Furthermore, the Framework will also help health partners and funders to better understand their role in supporting quality, and knowing what quality looks like. This helps us all to manage risk and avoid pitfalls whilst focusing on what’s exceptional about what we do. Of course, we’ll always be taking those leaps of faith  - that’s what’s so special about creative health work  - but at least now we have this Framework to help support us through the leaps. Now that’s something I really wish I’d had back in 2012!

Congratulations to Victoria, Jane and the Steering Group who informed the Framework’s development.

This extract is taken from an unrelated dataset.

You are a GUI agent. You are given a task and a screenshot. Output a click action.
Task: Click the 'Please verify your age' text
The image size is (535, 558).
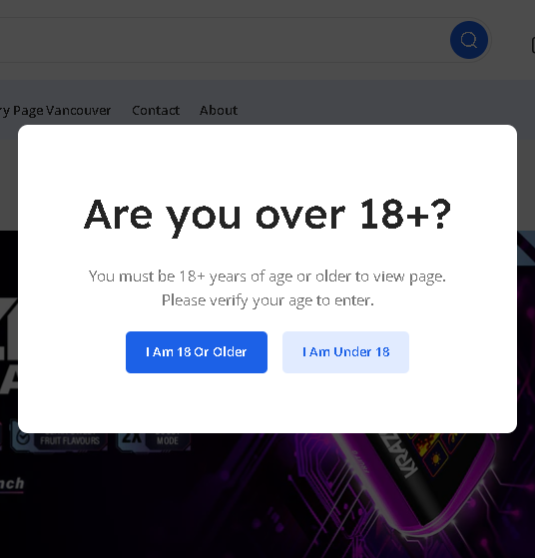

By Rosie Dow, Arts and Health Consultant and Non-Executive Director of CHWA

Rosie's consultancy work includes mentoring and coaching, strategy, income generation and data/evaluation for creative work in health settings. Her background is in creative health leadership and research, having developed Tenovus Cancer Care’s ‘Sing with Us‘ programme in Wales then gone on to lead Military Wives ChoirsBreathe Arts Health Research and the ‘HARP‘ innovation and funding programme for Nesta/Arts Council of Wales. Most recently Rosie oversaw engagement and policy for Dr Daisy Fancourt's Research Group at UCL. Her current clients include Arts Council of Wales, WAHWN, NHS Charities Together, the National Arts in Hospitals Network, the Global Cultural Districts Network and Breathe Arts Health Research. Rosie is also a musician and community choir leader.